Échange de place avec Kate Bush pour un hommage entraînant et bouleversant au fandom

« Le monde n’a pas besoin d’un autre spectacle hommage à Kate Bush, mais il y a une autre histoire à raconter. »

Sarah-Louise Young

Pour développer la série, Young et Lucas ont cherché des histoires sur Facebook et sur les sites de fans. Elle donne l’exemple du single de Bush de 1980 Babouche. Figurant parmi les cinq meilleurs succès au Royaume-Uni et en Australie, la chanson était l’une des préférées d’une femme russe qui a grandi à Londres et n’entendait son accent dans la culture populaire que dans la bouche des méchants de Bond.

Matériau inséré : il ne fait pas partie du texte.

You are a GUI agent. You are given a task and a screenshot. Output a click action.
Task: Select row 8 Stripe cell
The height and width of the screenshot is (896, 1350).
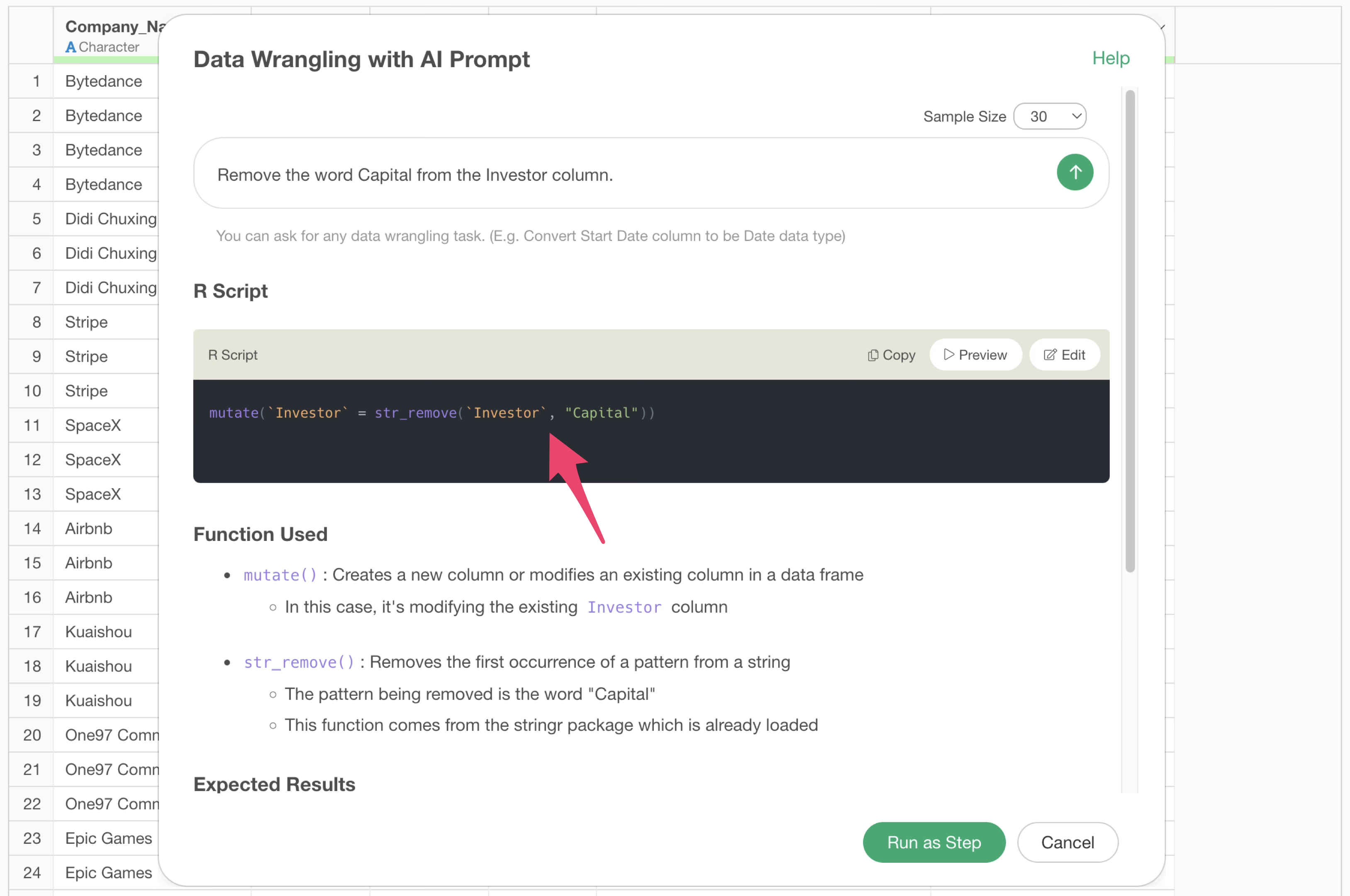86,322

« Quand la chanson est passée à la radio, tout le monde a voulu la connaître. Donc grâce à ça, j’ai appris Babouche en russe, minutieusement !

« Au début du spectacle, je demande toujours aux gens quelles chansons ils aiment et j’intègre les réponses dans la performance. »

Young a grandi à Canterbury avec quatre frères aînés mélomanes, dont l’un avait une tristement célèbre pin-up de Kate dans un justaucorps révélateur sur son mur – « Je pense qu’elle était le premier béguin de beaucoup de gens » – et se souvient avoir dansé dans le salon. avec une brosse à cheveux en chantant Les Hauts de Hurlevent à quatre ans.

Elle a découvert le cabaret à l’Université de Bristol et a ensuite étudié le théâtre musical à l’école d’art dramatique Mountview, dans le sud de Londres. « À l’époque, on l’appelait « Les Mountview » parce que tant de gens se retrouvaient dans Les Mis après y avoir étudié.

« J’allais occuper des emplois conventionnels au théâtre et à la télévision, mais je revenais sans cesse au cabaret, car c’était un endroit où si vous aviez une idée, vous pouviez la mettre immédiatement en scène et voir si elle fonctionnait. »

Un spectacle qu’elle a co-créé appelé Cabaret Pute a été sélectionné pour le Adelaide Cabaret Festival et « de nombreuses portes créatives se sont ouvertes ». Spectacle sur le thème de Barbra Streisand Simplement Barbra l’a lancée sur la voie des spectacles dédiés à un seul chanteur intrigant.

Désormais membre du conseil d’administration d’Edinburgh Fringe, Young met un point d’honneur à chanter le matériel de Kate Bush dans ses tonalités originales, même si les chansons sont « comme des cours d’assaut vocal ».

« Ce sont les chansons les plus difficiles que j’ai jamais eu à apprendre. Plus dur que Rachmaninov. Plus dur que les chorals de Bach, plus dur que Sondheim. Parce qu’elle ne respecte pas les règles conventionnelles de l’écriture de chansons. Elle est dirigée par le cœur.

« Les gens sont étrangement émus par le spectacle, ce qui est pour moi très satisfaisant. » Sarah-Louise Young dans Une soirée sans Kate Bush.

Bush elle-même n’a pas vu la série à la connaissance de Young, mais « j’adorerais ça. Il serait difficile pour le public de se détendre parce qu’elle est une figure quasi religieuse pour certaines personnes, mais cela me donnerait une immense joie si elle pouvait le voir et apprécier combien d’amour, de chaleur, d’humour et de bêtise s’y trouvent…

« J’espère que quel que soit votre type de fan, vous tirerez quelque chose du fait d’être dans une pièce pleine de gens qui sont amoureux, fondamentalement – pas de moi, mais d’elle. »

Une soirée sans Kate Bush joue pendant le festival de Sydney au Wharf 1 Theatre (18-21 janvier), au Redlands Performing Arts Centre (24 janvier), au Events Centre Caloundra (25 janvier), à HOTA Surfers Paradise (27 janvier), à Brisbane Powerhouse (28 janvier), à Perth Fringe World (30 janvier-11 février) et Adelaide Fringe (16 février-2 mars).